Contributing
Contributions to WhatsHap are welcome! Some ways in which you can help are, for example:
Fixing a bug
Adding new feature
Improving the documentation
Responding to issues on GitHub
Reviewing a pull request
For changes affecting the source code, it is easiest to send in a pull request (PR) on GitHub. Here are some guidelines for how to do this. They are not strict rules. When in doubt, send in a PR and we will sort it out.
Limit a PR to a single topic. Submit multiple PRs if necessary. This way, it is easier to discuss the changes individually, and in case we find that one of them should not go in, the others can still be accepted.

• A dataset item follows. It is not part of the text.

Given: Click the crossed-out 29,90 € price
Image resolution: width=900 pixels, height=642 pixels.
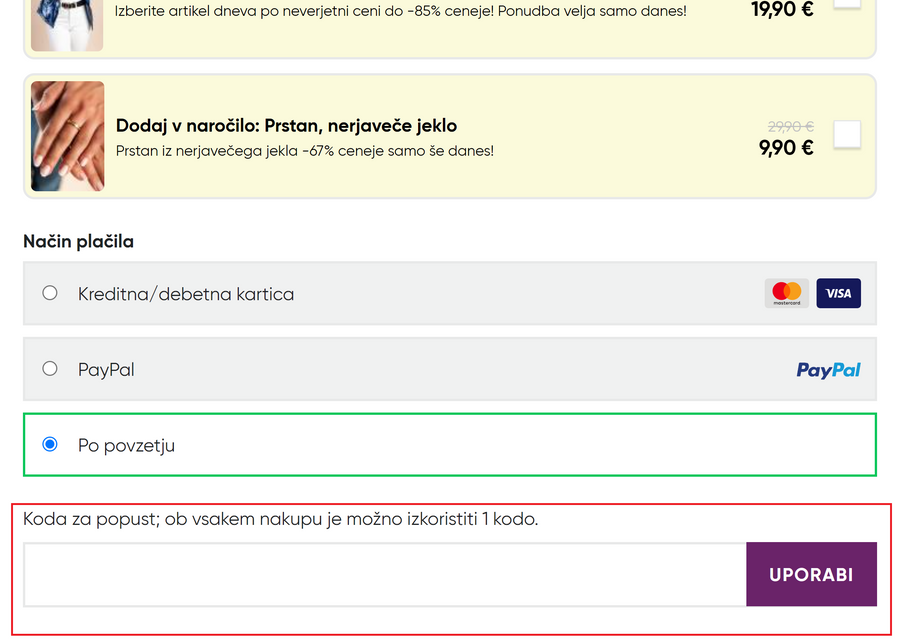Looking at the screenshot, I should click(790, 126).
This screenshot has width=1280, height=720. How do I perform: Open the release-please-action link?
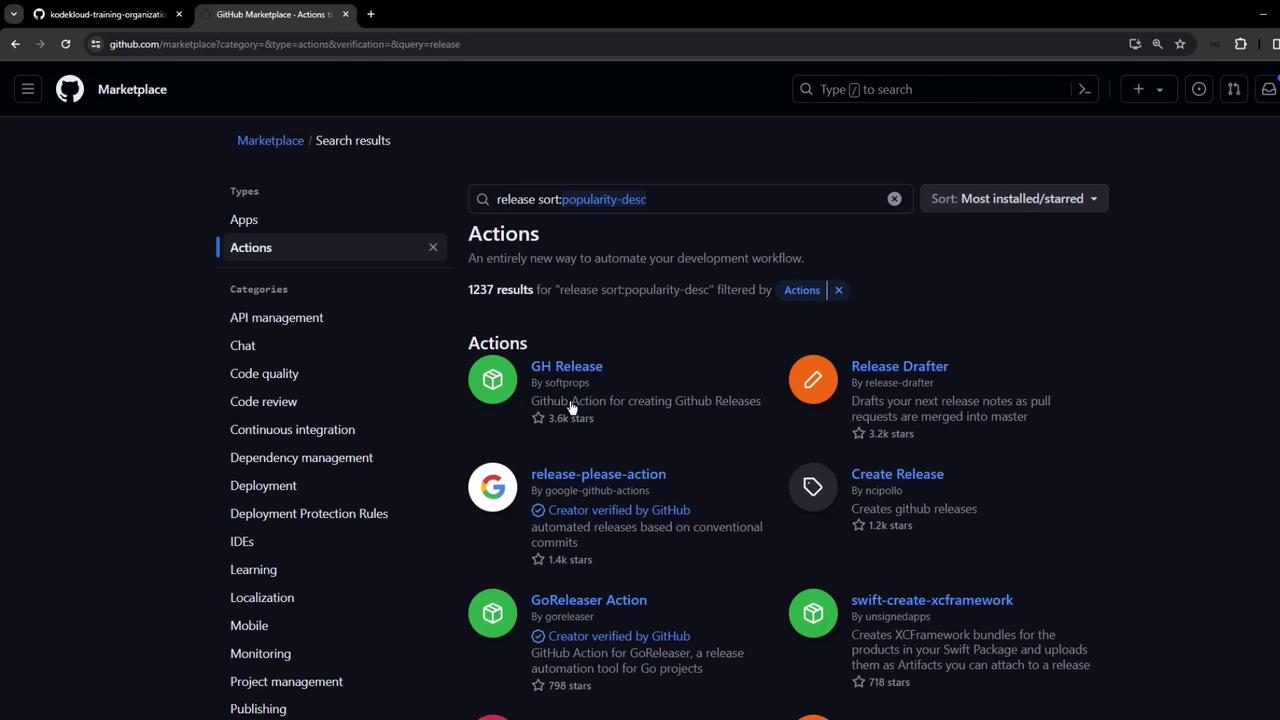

For larger changes, consider opening an issue first to plan what you want to do.
Include appropriate unit or integration tests. Sometimes, tests are hard to write or don’t make sense. If you think this is the case, just leave the tests out initially and we can discuss whether to add any.
Add documentation and a changelog entry if appropriate.
Code style
The source code (
.py
files only) needs to be formatted with black. If you install pre-commit, the formatting will be done for you.There are inconsistencies in the current code base since it’s a few years old already. New code should follow the current rules, however.
Using an IDE is beneficial (PyCharm, for example). It helps to catch lots of style issues early (unused imports, spacing etc.).
Use Google-style docstrings (this is not PyCharm’s default setting).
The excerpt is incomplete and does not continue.